Конечно же, когда тексты пересекают границу, они что-то теряют. Ремарк — тому хороший пример, потому что в 30-е годы в Европе произведения Ремарка — это горький пацифизм, они сжигались в 30-е годы нацистами как антивоенные произведения.

А в советском контексте конца 50-х годов были важны другие темы: cудьба одинокого человека, спасение, которое мы находим в любви, в дружбе.

Итальянское кино в Европе ругали или хвалили за левизну, за документализм, за то, что оно поднимает социальные темы. А в советском восприятии в этих нищих улочках на экране критики и режиссеры замечали другое: предметную достоверность, достоверность вещей.

Они обращали внимание на «страстность» речи, которая, по их мнению, отсутствовала в советском кино. А зрители замечали еще и другое: и красоту, и любовь, и сползающий чулок на экране.

• _ЗАДАНИЯ_:
a. Перечислите все причины, по которым, согласно фрагменту о восприятии Ремарка и итальянского кино, итальянское кино в Европе ругали или хвалили.
b. Кто, согласно фрагменту о восприятии Ремарка и итальянского кино, сжигал произведения Ремарка в 30-е годы?
c. Выведите из фрагмента о восприятии Ремарка и итальянского кино отрывок от слов «Они обращали внимание» до слов «чулок на экране.» включительно.

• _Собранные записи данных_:
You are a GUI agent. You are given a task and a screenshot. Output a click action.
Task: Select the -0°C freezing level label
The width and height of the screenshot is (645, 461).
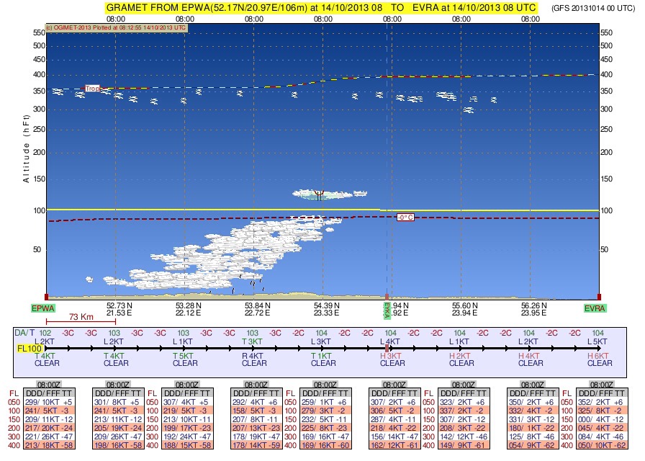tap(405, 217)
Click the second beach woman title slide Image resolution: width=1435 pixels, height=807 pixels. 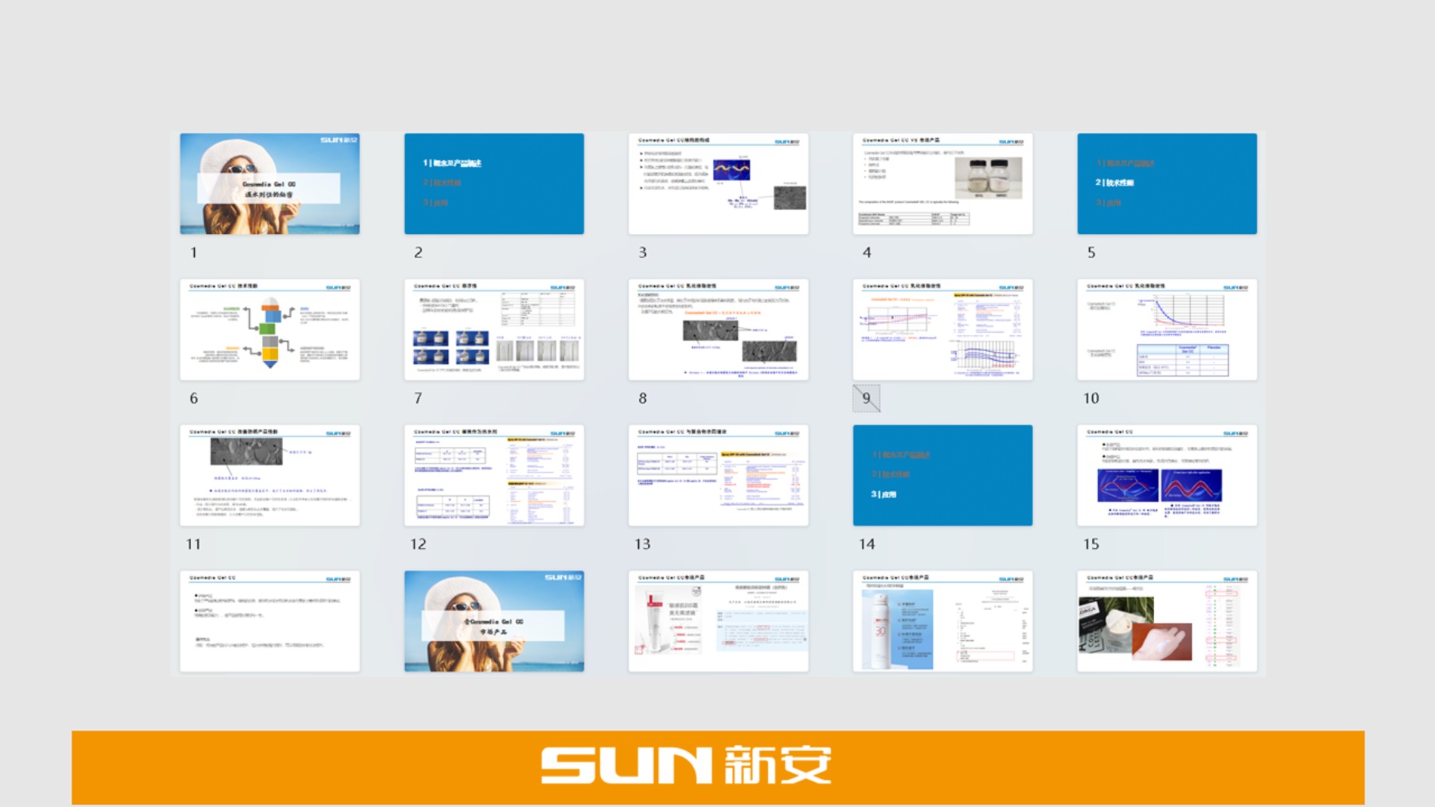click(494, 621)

---

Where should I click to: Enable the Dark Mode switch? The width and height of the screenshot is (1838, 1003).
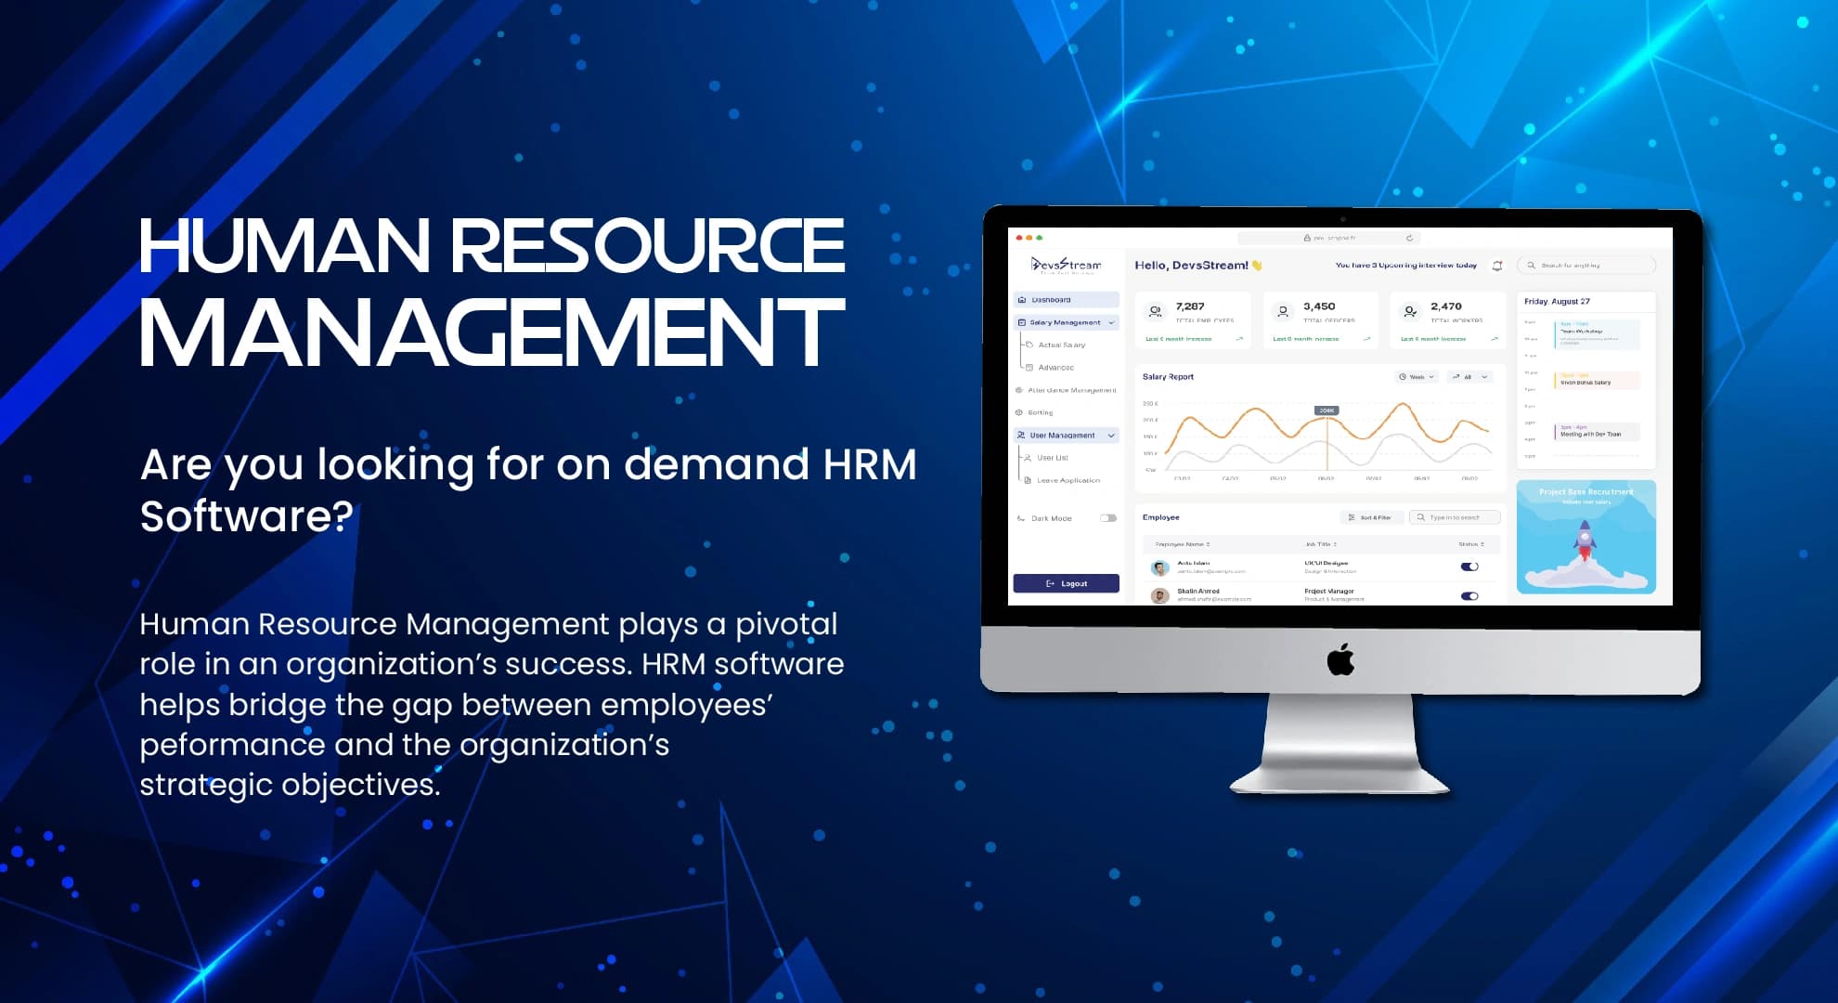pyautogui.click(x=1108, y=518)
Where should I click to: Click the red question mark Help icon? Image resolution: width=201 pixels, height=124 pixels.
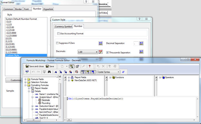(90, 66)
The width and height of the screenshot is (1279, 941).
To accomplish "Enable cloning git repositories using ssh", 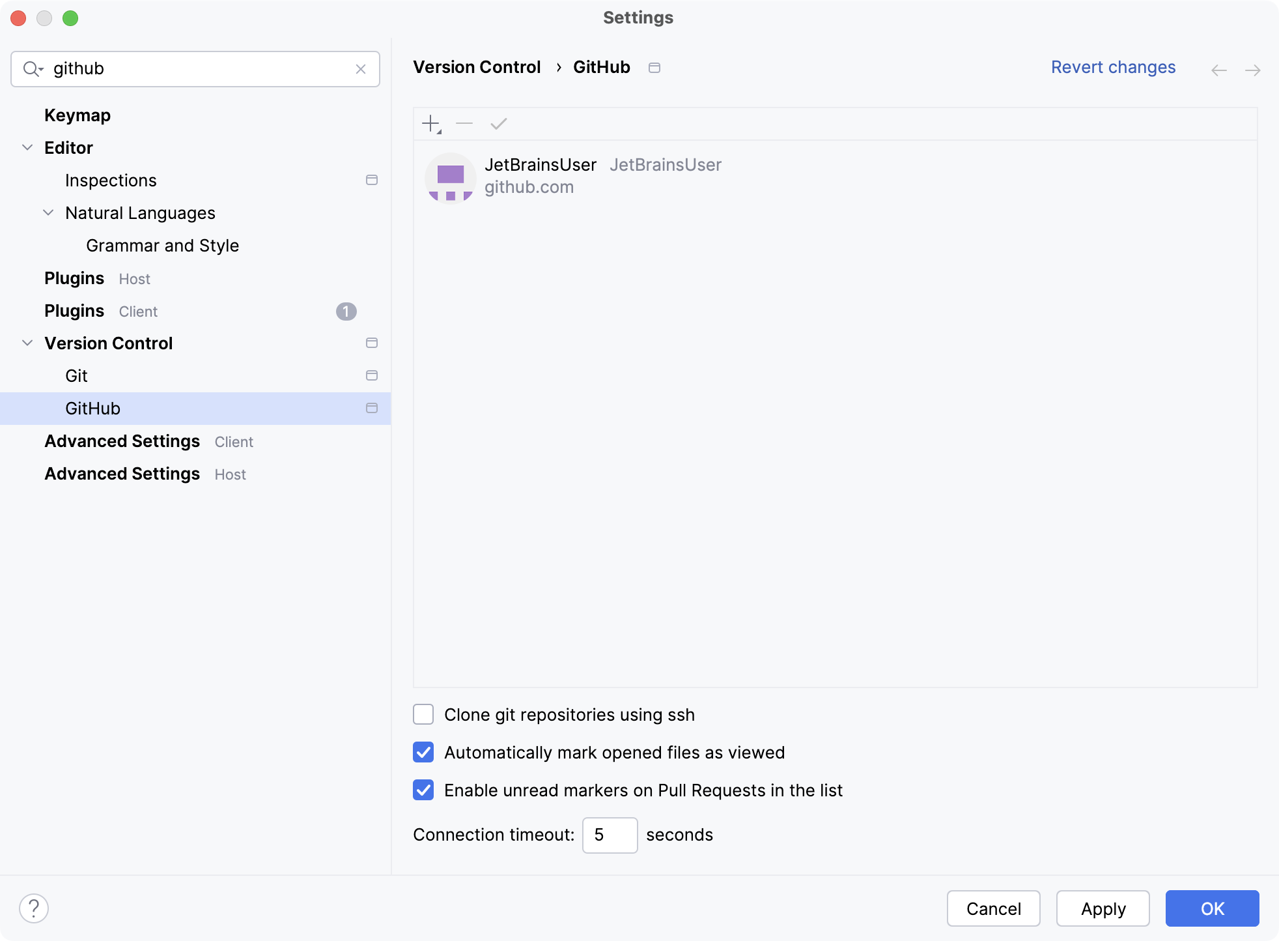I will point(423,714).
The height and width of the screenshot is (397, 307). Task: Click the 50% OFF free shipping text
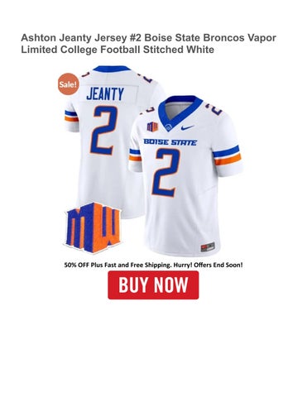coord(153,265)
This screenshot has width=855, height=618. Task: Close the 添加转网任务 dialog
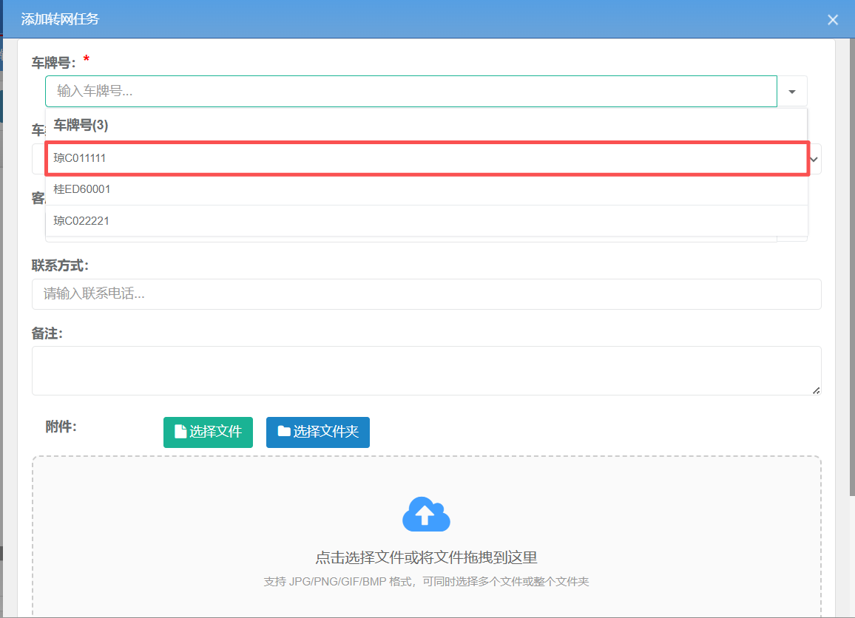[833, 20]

• _ОТВЕТЫ_:
a. За левизну, за документализм, за то, что оно поднимает социальные темы.

b. Нацисты.

c.
Они обращали внимание на «страстность» речи, которая, по их мнению, отсутствовала в советском кино. А зрители замечали еще и другое: и красоту, и любовь, и сползающий чулок на экране.